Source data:

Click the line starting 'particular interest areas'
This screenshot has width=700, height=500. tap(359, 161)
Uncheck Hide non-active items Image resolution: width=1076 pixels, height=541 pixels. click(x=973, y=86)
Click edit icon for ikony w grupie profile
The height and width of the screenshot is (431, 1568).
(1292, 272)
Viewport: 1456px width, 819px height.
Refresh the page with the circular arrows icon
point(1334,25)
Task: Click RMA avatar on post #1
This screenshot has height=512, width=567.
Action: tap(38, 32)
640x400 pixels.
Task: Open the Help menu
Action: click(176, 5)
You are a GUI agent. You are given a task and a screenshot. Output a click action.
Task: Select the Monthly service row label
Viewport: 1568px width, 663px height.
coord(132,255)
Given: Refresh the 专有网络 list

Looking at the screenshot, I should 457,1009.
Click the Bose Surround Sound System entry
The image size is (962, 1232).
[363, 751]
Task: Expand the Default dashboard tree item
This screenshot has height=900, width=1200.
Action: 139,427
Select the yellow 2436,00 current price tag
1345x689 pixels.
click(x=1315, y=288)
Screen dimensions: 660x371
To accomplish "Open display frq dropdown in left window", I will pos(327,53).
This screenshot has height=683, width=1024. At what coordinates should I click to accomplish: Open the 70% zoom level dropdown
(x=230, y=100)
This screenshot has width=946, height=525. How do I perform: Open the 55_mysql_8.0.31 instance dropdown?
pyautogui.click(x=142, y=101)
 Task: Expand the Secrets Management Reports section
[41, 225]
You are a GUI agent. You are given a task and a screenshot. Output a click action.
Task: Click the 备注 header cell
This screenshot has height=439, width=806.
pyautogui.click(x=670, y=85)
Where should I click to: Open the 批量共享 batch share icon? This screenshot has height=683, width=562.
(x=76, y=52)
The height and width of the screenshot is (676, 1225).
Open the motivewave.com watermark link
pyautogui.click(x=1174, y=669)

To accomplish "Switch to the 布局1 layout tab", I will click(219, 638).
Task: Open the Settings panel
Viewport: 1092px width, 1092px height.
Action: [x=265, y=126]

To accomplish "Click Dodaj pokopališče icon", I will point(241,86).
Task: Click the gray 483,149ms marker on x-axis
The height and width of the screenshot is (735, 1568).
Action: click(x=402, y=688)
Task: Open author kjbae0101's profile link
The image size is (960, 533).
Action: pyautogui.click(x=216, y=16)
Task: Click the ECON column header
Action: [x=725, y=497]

WORK REQUEST - Would you please print every record exactly as written?

PROBLEM SOLUTION -
Click the line starting 'particular interest areas'
This screenshot has width=700, height=500. tap(359, 161)
Uncheck Hide non-active items Image resolution: width=1076 pixels, height=541 pixels. click(x=973, y=86)
Click edit icon for ikony w grupie profile
The height and width of the screenshot is (431, 1568).
(1292, 272)
Viewport: 1456px width, 819px height.
Refresh the page with the circular arrows icon
point(1334,25)
Task: Click RMA avatar on post #1
This screenshot has height=512, width=567.
Action: tap(38, 32)
640x400 pixels.
Task: Open the Help menu
Action: click(176, 5)
You are a GUI agent. You are given a task and a screenshot. Output a click action.
Task: Select the Monthly service row label
Viewport: 1568px width, 663px height.
coord(132,255)
Given: Refresh the 专有网络 list

Looking at the screenshot, I should 457,1009.
Click the Bose Surround Sound System entry
The image size is (962, 1232).
[363, 751]
Task: Expand the Default dashboard tree item
This screenshot has height=900, width=1200.
Action: 139,427
Select the yellow 2436,00 current price tag
1345x689 pixels.
click(x=1315, y=288)
Screen dimensions: 660x371
To accomplish "Open display frq dropdown in left window", I will pos(327,53).
This screenshot has height=683, width=1024. At what coordinates should I click to accomplish: Open the 70% zoom level dropdown
(x=230, y=100)
This screenshot has width=946, height=525. How do I perform: Open the 55_mysql_8.0.31 instance dropdown?
pyautogui.click(x=142, y=101)
 Task: Expand the Secrets Management Reports section
[41, 225]
You are a GUI agent. You are given a task and a screenshot. Output a click action.
Task: Click the 备注 header cell
This screenshot has height=439, width=806.
pyautogui.click(x=670, y=85)
Where should I click to: Open the 批量共享 batch share icon? This screenshot has height=683, width=562.
(x=76, y=52)
The height and width of the screenshot is (676, 1225).
Open the motivewave.com watermark link
pyautogui.click(x=1174, y=669)

To accomplish "Switch to the 布局1 layout tab", I will click(219, 638).
Task: Open the Settings panel
Viewport: 1092px width, 1092px height.
Action: [x=265, y=126]

To accomplish "Click Dodaj pokopališče icon", I will point(241,86).
Task: Click the gray 483,149ms marker on x-axis
The height and width of the screenshot is (735, 1568).
Action: click(x=402, y=688)
Task: Open author kjbae0101's profile link
The image size is (960, 533).
Action: pyautogui.click(x=216, y=16)
Task: Click the ECON column header
Action: [x=725, y=497]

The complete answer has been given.